L'ancienne Lhassa a pratiquement disparu. Le Potala et le Jokhang ont été largement sinisés sous prétexte de restauration.
Il n'y a guère d'espoir que cette situation pénible change, à moins que Pékin ne modifie radicalement sa politique tibétaine, ou en d'autres termes, si la Chines est disposée à accorder au Tibet un minimum d'autonomie culturelle et religieuse.
Un tel changement dépend entièrement de l'issue positive de négociations entre le Dalaï Lama et le gouvernement chinois ayant pour objectif d'obtenur un "degré maximum d'autonomie" tel que le recherche la Dalaï Lama.
B. Mesures culturelles spécifiques en vue de la sauvegarde de l'identité et de la culture nationales
Les communautés de Tibétains en exil, et en particulier, celles de l'Inde et, jusqu'à une certain point, celles du Népal jouent un rôle considérable dans la sauvegarde de l'identité nationale des Tibétains ainsi que de la culture et du bouddhisme tibétains.
Le gouvernement indien a généreusement soutenu plusieurs projets de sauvegarde de la culture tibétaine, comme p. ex. le "Narthang Publications Project".
Par ailleurs, le bouddhisme tibétain a connu une forte expansion mondiale depuis que le Dalaï Lama et quelque 85.000 Tibétains ont fui le Tibet en 1959. Il existe actuellement plus de 500 centres bouddhistes tibétains dans le monde. Par conséquent, une aide allemande de massive n'est pas absolument nécessaire pour le moment.
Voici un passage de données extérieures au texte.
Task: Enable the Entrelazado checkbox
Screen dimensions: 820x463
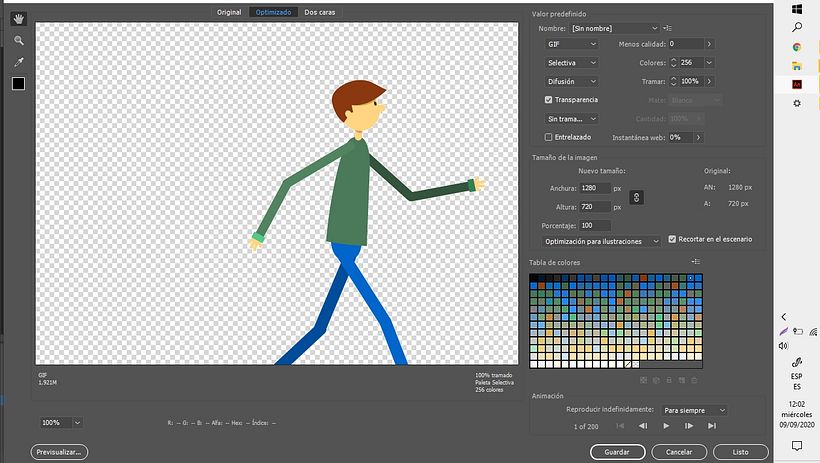Action: click(548, 137)
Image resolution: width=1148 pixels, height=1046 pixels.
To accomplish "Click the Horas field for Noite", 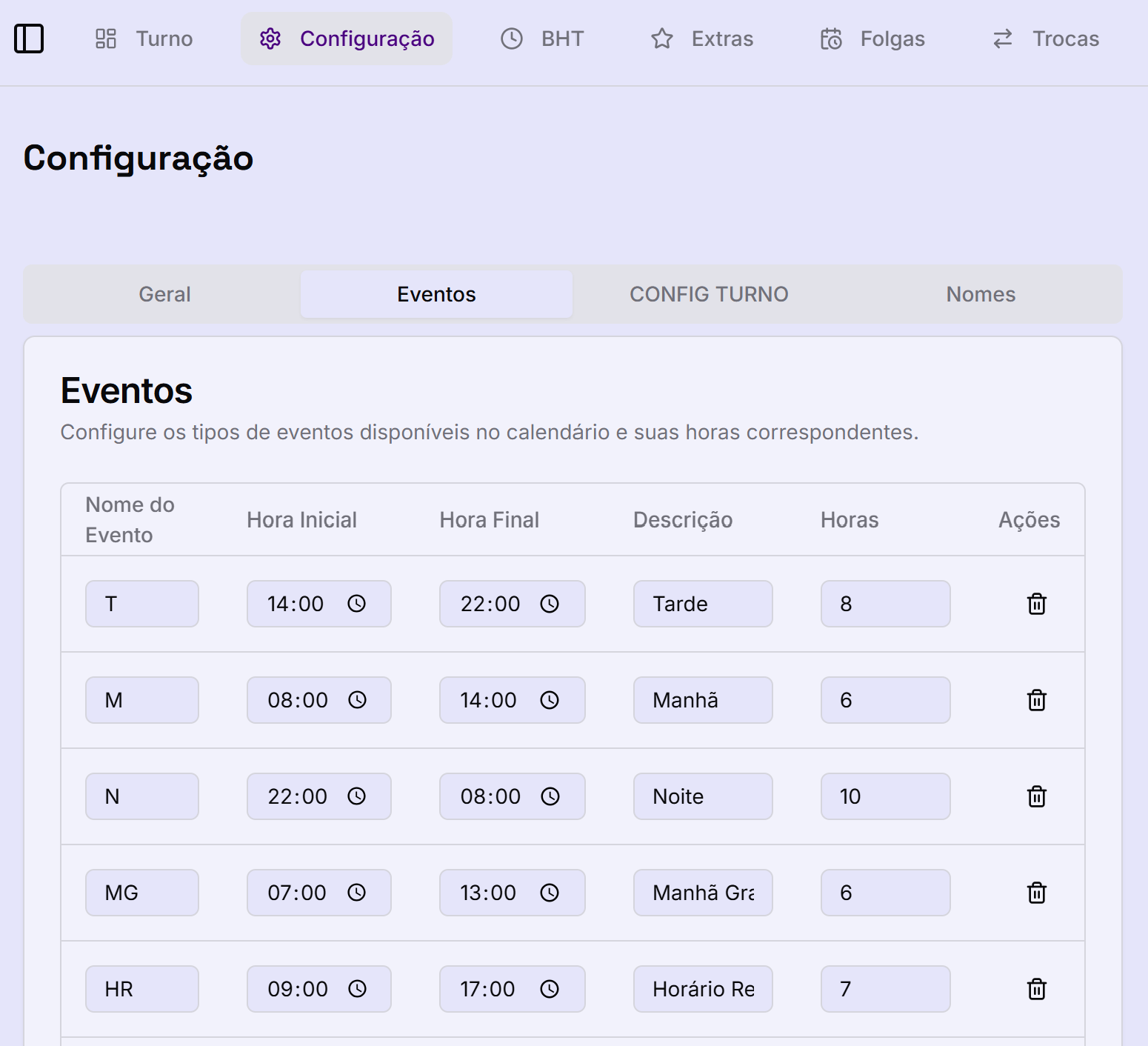I will (x=884, y=796).
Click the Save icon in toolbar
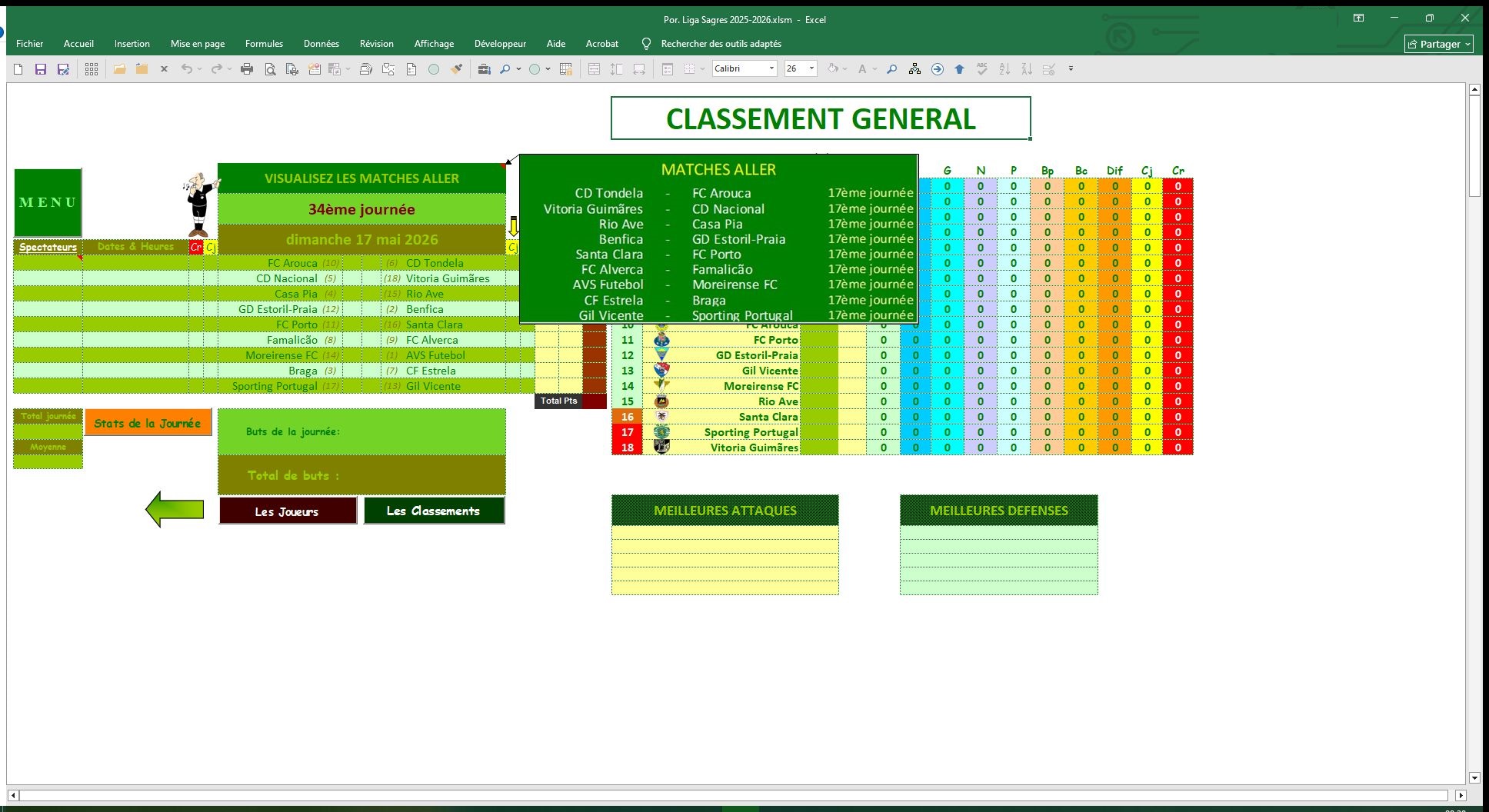Screen dimensions: 1489x812 point(41,69)
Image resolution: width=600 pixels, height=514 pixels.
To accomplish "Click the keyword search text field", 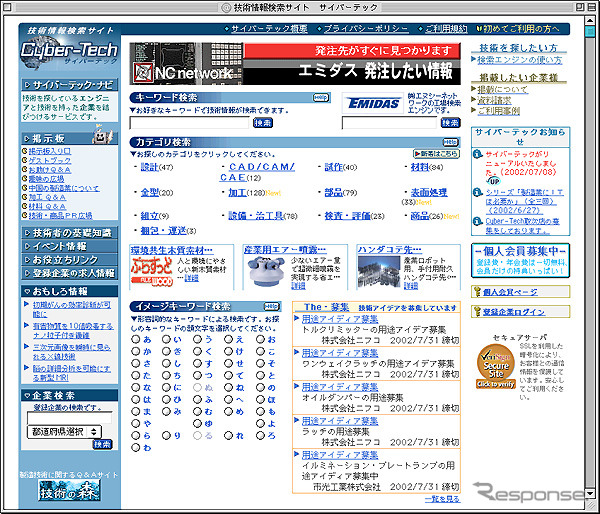I will coord(189,123).
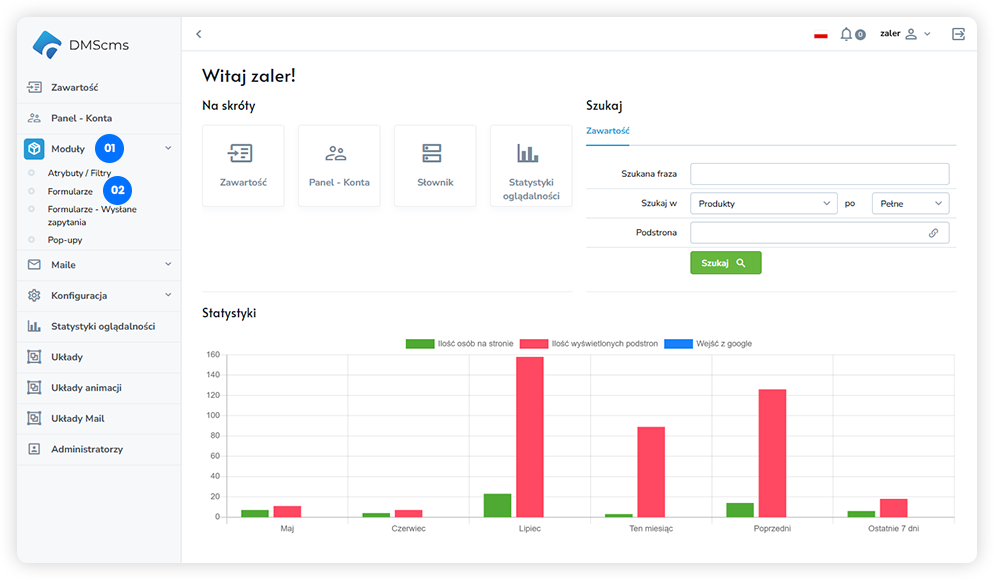Collapse sidebar with the back arrow

[x=198, y=34]
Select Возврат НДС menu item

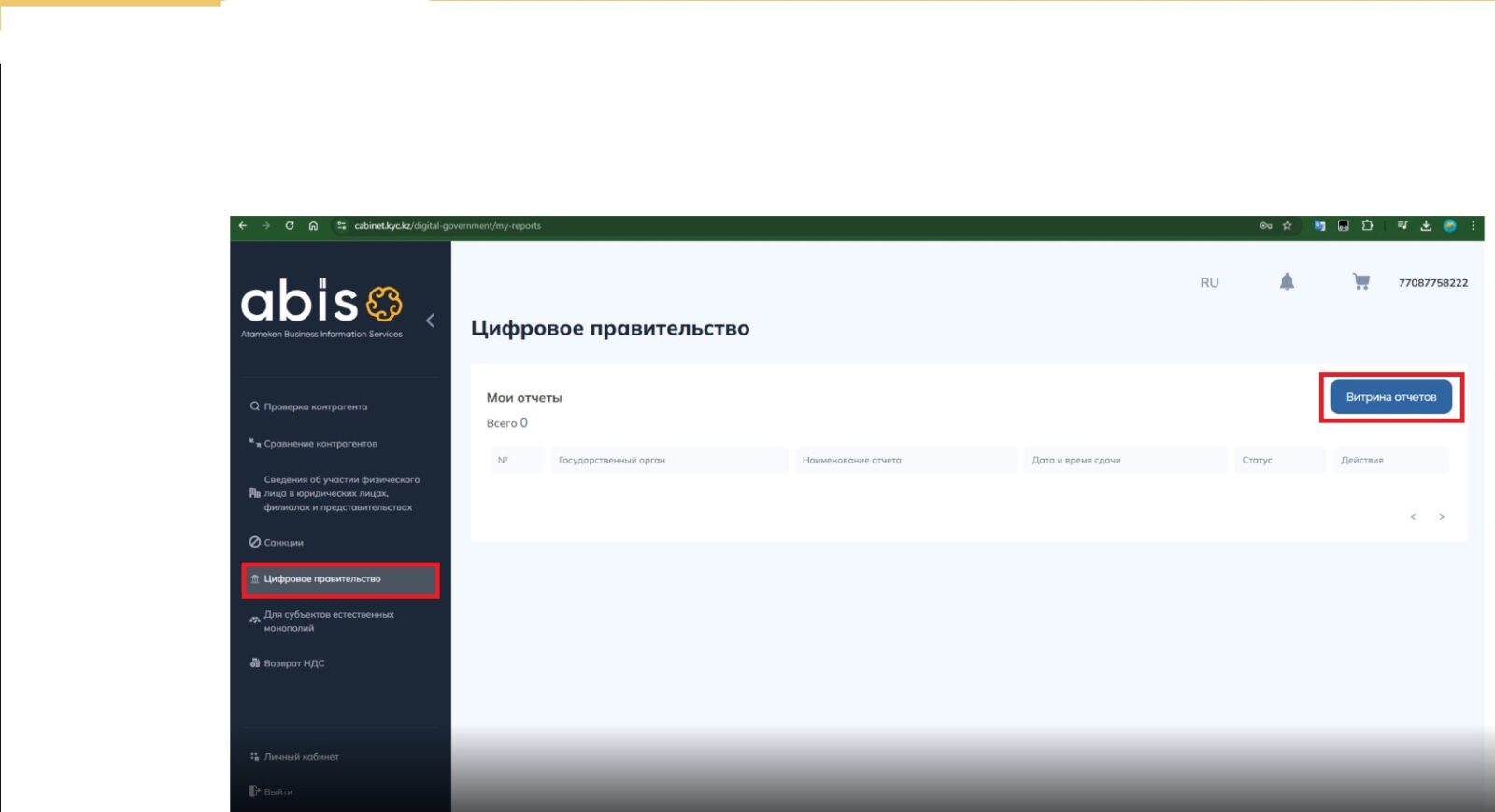click(293, 663)
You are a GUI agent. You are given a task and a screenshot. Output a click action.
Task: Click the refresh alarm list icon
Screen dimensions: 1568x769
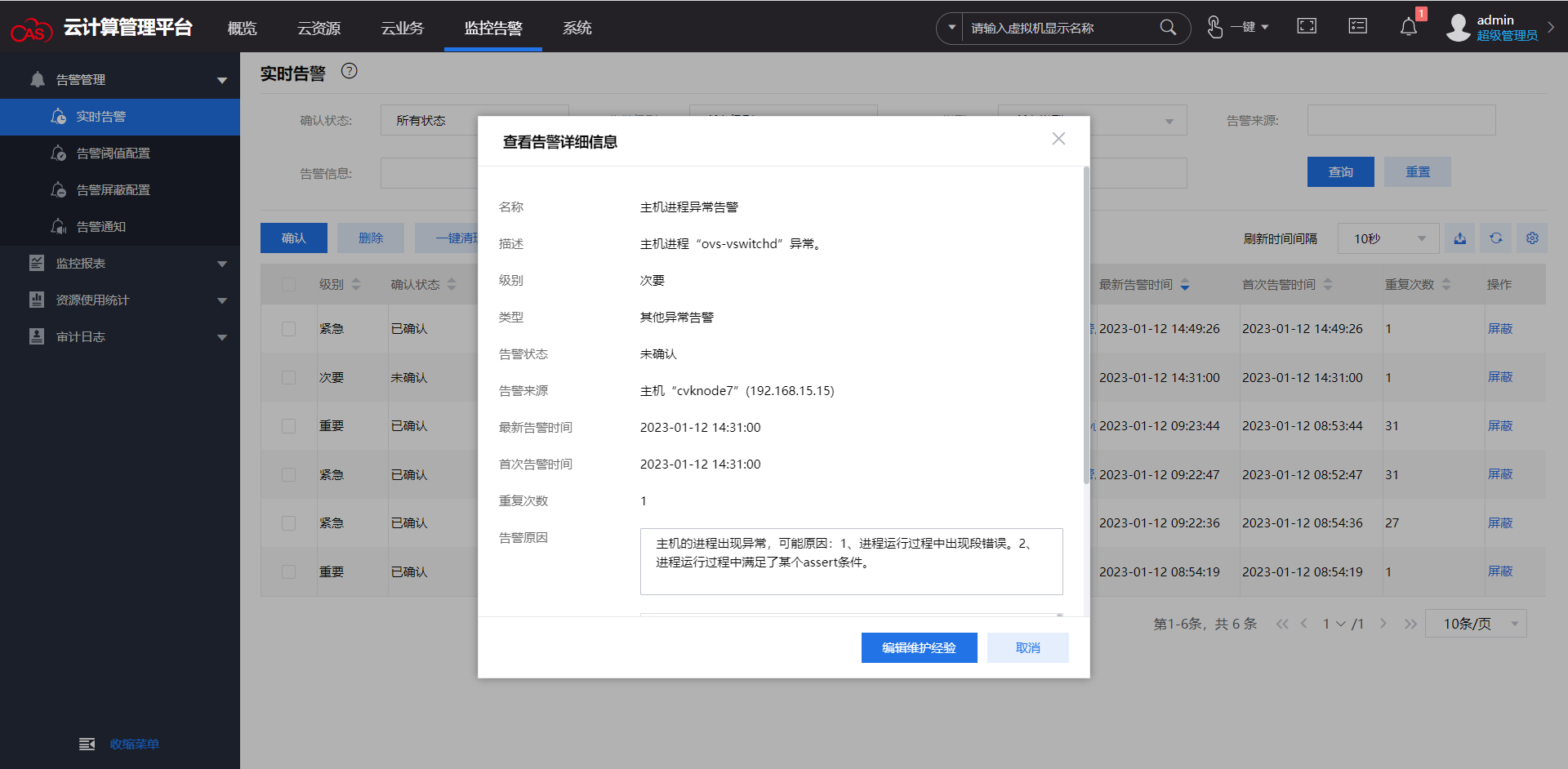tap(1496, 238)
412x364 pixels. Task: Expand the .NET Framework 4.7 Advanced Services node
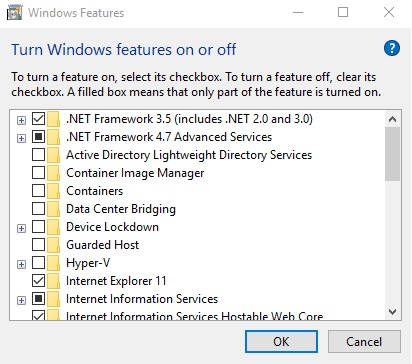(21, 138)
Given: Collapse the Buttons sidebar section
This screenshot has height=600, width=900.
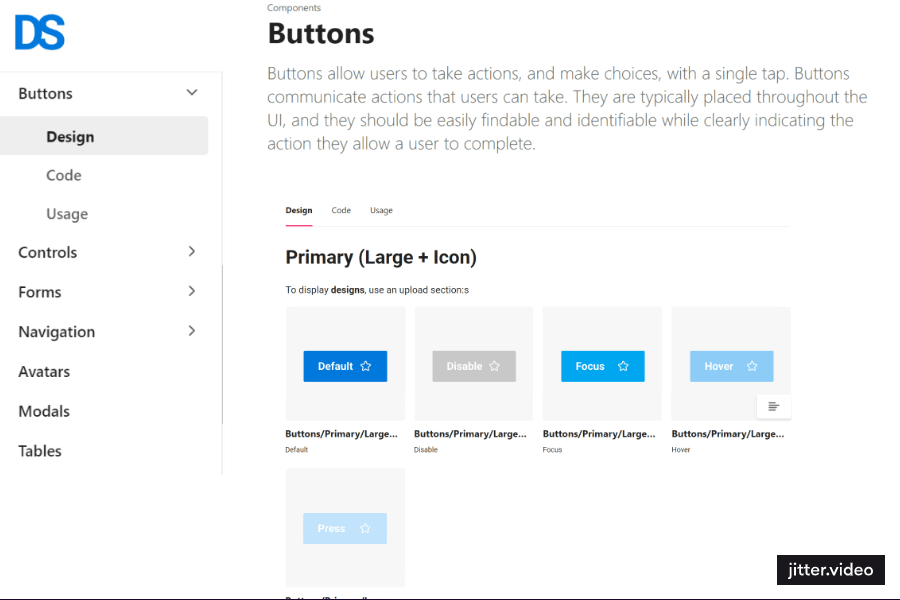Looking at the screenshot, I should [x=192, y=93].
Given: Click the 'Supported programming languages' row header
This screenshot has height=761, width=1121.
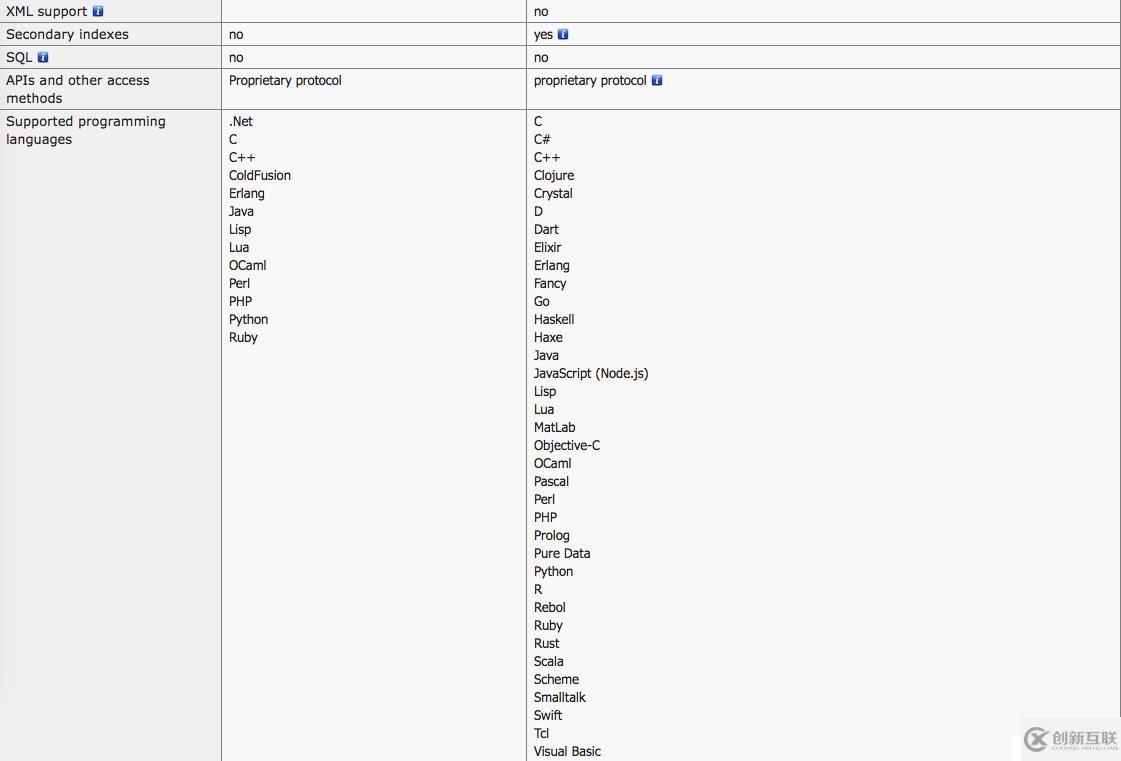Looking at the screenshot, I should (x=85, y=130).
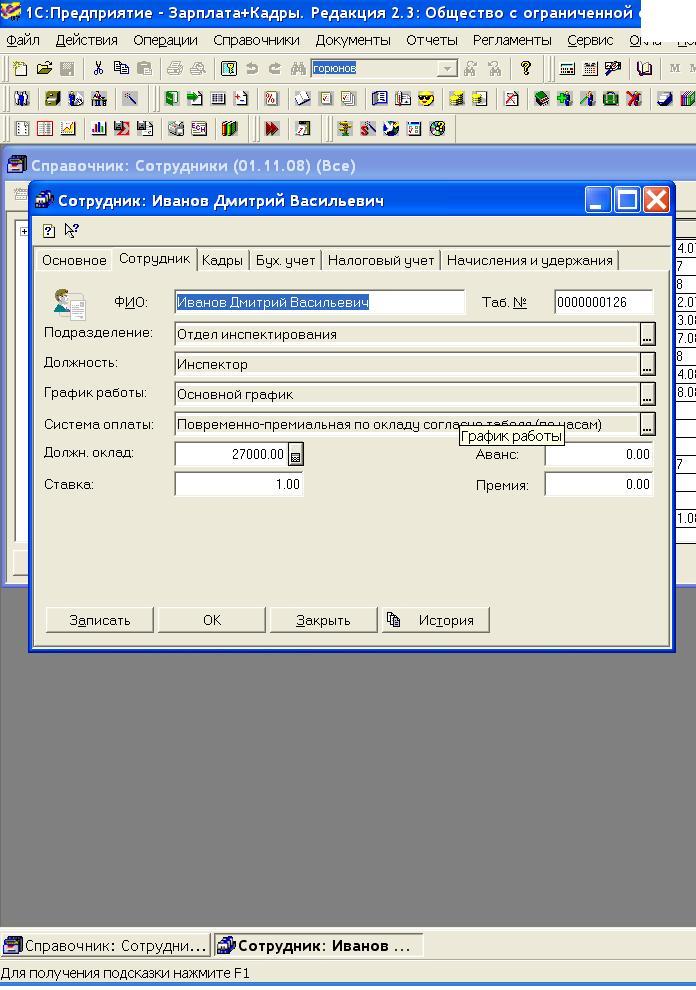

L'important, c'est l'appui politique, qui doit permettre de créer les conditions-cadres d'une véritbale autonomie pour le Tibet. Dès le moment toutefois où ce but sera atteint, le Tibet aura besoin d'une aide considérable pour la restauration de sa culture.
en attendant, la promotion de petits projets ayant un effet multiplicateur considérable, tel le "Narthang Publications Project" apparaît déjà utile.
S'il existe des "universités religieuses", mais il n'y a pas d'université tibétaine proposant un programme de matières profanes comme celles dont un pays a besoins au seuil du XXIe siècle. Une aide pour la fondation et le fonctionnement d'une université tibétaine constituerait donc une contribution importante à la sauvegarde de l'identité et de la culture tibétain_____R pôle important du curriculum pourrait être la formation de cadres administratifs de façon que les Tibétains acquièrent les compétences nécessaires pour reprendre des fonctions administratives de haut niveau.
Une autre contribution importante serait d'inclure dans le programme de la Deutsche Welle des émissions de plusieurs heures en tibétain. Jusqu'à présent, seule la Voice of America assure des émisssions en tibétain.